_O que fazer_
1. Por favor, reproduza sem alterações a parte do texto sobre o retrato de Anchieta que começa com as palavras contendo "Foi assim que" e termina com "compunha narrativas complexas.".
2. No texto sobre o retrato de Anchieta, o que o jesuíta usa como pena para escrever na areia?

_Trecho do documento_
########
Retrato do padre-poeta

Caleb Faria Alves

  • Anchieta parece minúsculo sobre a longuíssima faixa de areia na qual escreve os 5.732 versos do seu famoso “Poema à Virgem”. Está voltado para si mesmo, inspirado, e usa uma vara como pena. A praia está tão a perder de vista que parece que sua escrita faz parte do solo, como se fosse um esqueleto que sustenta a areia sob seu corpo. Mas há um elemento que paira no limiar entre o plano divino e o firmamento, que domina os ares, que fazem também conexão com a areia: as gaivotas. Elas vêm de muito longe, como se formassem uma fila desordenada no céu. A princípio, parecem muito difíceis de distinguir; depois vão ganhando contornos cada vez mais claros e bem definidos à medida que se aproximam do jesuíta.

    Foi assim que Benedito Calixto de Jesus (1853-1927) retratou a presença de Anchieta logo no início da colonização no Brasil. Os índios tamoios que o observam na imagem eram tidos como selvagens tanto pelos contemporâneos do pintor quanto pelos do missionário, apesar dos séculos que os separam. Isso, principalmente por causa dos seus hábitos sexuais e da prática da antropofagia. No quadro, no entanto, eles não só parecem inofensivos, como dão a impressão de estar entediados, cansados ou admirados da profunda introspecção de seu refém. Eles estão logo abaixo da cruz, atrás do beato, e são, ao mesmo tempo, sua inspiração e sua missão. Calixto adorava colocar elementos contrastantes em suas pinturas, e por meio deles às vezes compunha narrativas complexas.
########
_Dados fornecidos_
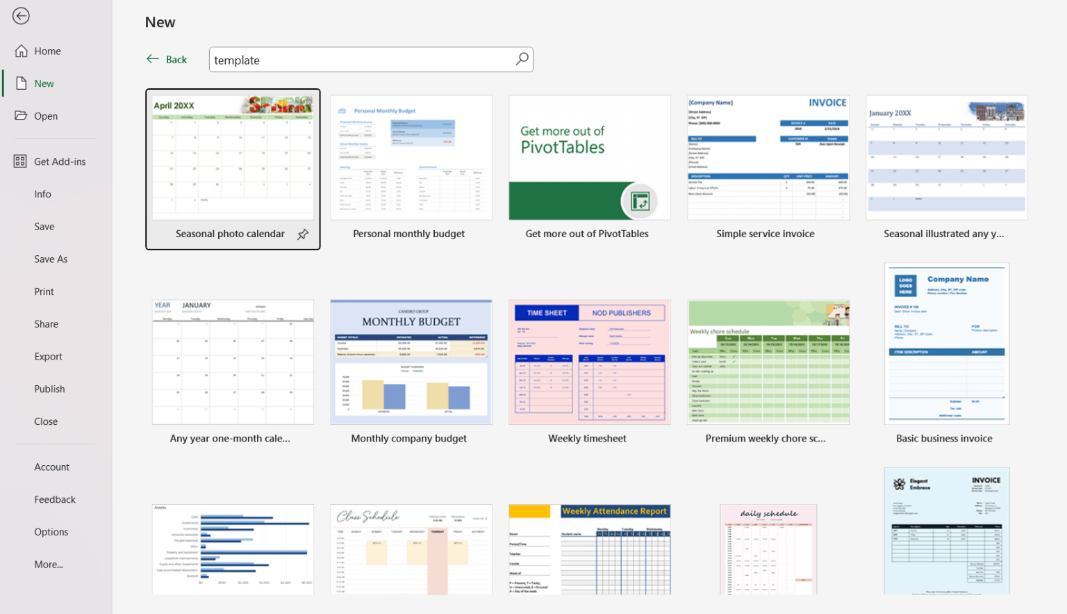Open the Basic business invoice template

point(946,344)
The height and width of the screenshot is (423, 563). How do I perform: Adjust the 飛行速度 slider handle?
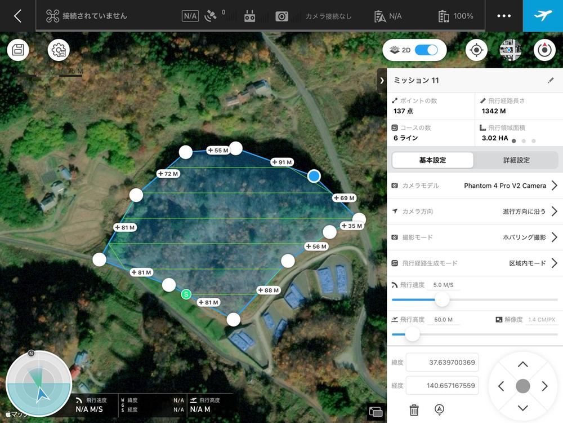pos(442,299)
########
_Respostas_
1.
Foi assim que Benedito Calixto de Jesus (1853-1927) retratou a presença de Anchieta logo no início da colonização no Brasil. Os índios tamoios que o observam na imagem eram tidos como selvagens tanto pelos contemporâneos do pintor quanto pelos do missionário, apesar dos séculos que os separam. Isso, principalmente por causa dos seus hábitos sexuais e da prática da antropofagia. No quadro, no entanto, eles não só parecem inofensivos, como dão a impressão de estar entediados, cansados ou admirados da profunda introspecção de seu refém. Eles estão logo abaixo da cruz, atrás do beato, e são, ao mesmo tempo, sua inspiração e sua missão. Calixto adorava colocar elementos contrastantes em suas pinturas, e por meio deles às vezes compunha narrativas complexas.

2. Ele usa uma vara como pena.